**Your goal:** Report every line of the material below that contains the string "field". Letter case must match.

**Provided data:**
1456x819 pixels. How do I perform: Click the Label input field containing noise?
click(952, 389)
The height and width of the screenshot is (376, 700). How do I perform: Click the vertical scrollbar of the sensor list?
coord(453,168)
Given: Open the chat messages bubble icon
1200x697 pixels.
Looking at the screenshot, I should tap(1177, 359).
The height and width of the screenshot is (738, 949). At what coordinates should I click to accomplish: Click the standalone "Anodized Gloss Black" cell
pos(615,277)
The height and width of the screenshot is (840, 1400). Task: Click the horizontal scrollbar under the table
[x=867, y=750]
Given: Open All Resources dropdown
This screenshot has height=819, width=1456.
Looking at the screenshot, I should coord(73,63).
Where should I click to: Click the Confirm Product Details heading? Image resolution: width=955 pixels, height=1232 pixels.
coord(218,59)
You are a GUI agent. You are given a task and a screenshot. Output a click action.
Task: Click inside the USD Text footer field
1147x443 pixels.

**Output for this task:**
1456x819 pixels. How do I perform: Click the Label input field containing noise?
Task: Click inside the USD Text footer field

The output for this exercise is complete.